• [Task details]: Only certain lines below are wanted: those starting at the line containing "Screen dimensions: 1024x402" and ending at the line containing "Task: Expand the 设置(S) dropdown menu", both included, each retyped exactly.
◆ ◆ ◆
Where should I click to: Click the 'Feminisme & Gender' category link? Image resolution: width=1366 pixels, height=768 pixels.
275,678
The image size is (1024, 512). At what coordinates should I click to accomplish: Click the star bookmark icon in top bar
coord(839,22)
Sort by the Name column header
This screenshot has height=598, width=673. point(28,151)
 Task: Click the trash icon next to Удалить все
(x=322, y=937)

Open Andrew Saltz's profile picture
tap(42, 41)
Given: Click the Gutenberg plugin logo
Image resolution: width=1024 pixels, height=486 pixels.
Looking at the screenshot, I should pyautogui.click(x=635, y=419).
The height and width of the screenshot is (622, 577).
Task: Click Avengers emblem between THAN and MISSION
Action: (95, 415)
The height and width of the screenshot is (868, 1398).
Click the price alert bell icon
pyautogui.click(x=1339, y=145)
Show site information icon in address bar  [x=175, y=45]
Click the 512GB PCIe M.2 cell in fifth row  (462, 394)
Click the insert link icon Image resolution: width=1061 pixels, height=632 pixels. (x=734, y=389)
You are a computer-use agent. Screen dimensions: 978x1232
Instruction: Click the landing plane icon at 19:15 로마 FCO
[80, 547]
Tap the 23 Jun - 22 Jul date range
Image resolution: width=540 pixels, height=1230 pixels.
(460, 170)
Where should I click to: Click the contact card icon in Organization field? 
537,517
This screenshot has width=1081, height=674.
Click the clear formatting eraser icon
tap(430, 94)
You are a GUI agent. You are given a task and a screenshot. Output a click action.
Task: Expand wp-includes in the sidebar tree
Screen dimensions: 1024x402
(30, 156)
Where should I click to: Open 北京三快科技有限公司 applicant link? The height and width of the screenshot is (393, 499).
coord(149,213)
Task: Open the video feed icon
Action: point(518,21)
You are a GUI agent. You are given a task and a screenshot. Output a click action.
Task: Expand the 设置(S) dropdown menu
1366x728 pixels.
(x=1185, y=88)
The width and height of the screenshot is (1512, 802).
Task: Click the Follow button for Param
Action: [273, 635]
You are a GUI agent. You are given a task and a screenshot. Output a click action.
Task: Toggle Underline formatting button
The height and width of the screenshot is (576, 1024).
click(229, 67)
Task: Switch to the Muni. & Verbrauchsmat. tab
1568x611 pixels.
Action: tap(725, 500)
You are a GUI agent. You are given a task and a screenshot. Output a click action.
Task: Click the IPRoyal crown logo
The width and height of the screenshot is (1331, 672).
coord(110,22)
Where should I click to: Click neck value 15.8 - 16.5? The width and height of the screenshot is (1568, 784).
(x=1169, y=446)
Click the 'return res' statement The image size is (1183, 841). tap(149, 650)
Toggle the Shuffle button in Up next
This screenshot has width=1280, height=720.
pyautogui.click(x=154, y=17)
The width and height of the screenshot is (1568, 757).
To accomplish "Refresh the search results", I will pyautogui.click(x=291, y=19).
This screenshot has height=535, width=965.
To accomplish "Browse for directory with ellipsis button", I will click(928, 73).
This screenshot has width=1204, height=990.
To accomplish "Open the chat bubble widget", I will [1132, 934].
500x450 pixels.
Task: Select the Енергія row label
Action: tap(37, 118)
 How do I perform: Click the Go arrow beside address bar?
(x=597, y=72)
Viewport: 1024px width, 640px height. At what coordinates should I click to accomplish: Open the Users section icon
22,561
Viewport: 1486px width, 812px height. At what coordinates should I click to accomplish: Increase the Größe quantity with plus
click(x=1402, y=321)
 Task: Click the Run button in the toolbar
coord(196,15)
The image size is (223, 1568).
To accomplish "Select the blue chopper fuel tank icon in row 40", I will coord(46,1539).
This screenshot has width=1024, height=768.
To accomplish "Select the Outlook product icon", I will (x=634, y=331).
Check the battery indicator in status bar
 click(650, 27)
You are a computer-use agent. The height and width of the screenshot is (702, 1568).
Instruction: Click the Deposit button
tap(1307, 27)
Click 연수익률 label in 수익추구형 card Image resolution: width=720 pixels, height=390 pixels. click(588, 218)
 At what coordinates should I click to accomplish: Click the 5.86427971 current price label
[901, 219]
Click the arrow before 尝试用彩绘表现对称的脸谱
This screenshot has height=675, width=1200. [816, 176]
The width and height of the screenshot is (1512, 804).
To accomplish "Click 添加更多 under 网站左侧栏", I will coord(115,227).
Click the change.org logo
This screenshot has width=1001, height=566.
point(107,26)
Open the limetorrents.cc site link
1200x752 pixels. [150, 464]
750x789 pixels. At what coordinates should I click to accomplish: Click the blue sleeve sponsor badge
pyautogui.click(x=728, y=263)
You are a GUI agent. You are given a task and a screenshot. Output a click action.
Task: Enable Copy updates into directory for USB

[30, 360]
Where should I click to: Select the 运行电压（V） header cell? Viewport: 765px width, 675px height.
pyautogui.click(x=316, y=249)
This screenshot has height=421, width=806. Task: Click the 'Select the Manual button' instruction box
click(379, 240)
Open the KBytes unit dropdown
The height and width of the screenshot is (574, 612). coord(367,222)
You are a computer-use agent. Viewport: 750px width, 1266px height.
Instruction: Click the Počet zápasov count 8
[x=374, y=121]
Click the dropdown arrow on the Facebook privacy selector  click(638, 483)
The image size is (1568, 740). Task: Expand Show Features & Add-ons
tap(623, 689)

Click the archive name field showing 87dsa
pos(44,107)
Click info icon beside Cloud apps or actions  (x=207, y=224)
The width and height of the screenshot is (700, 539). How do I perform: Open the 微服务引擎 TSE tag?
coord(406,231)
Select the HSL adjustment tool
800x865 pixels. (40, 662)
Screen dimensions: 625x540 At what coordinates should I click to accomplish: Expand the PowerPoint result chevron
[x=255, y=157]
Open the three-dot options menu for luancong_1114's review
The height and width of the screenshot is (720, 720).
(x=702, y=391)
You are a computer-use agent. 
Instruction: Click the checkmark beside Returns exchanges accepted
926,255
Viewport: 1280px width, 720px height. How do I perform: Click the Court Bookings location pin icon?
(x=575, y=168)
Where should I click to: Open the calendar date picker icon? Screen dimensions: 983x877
◆ ◆ ◆
• [Solution for this exercise]:
Screen dimensions: 1024x402
(30, 156)
Where should I click to: Open 北京三快科技有限公司 applicant link? The height and width of the screenshot is (393, 499).
coord(149,213)
Task: Open the video feed icon
Action: point(518,21)
You are a GUI agent. You are given a task and a screenshot. Output a click action.
Task: Expand the 设置(S) dropdown menu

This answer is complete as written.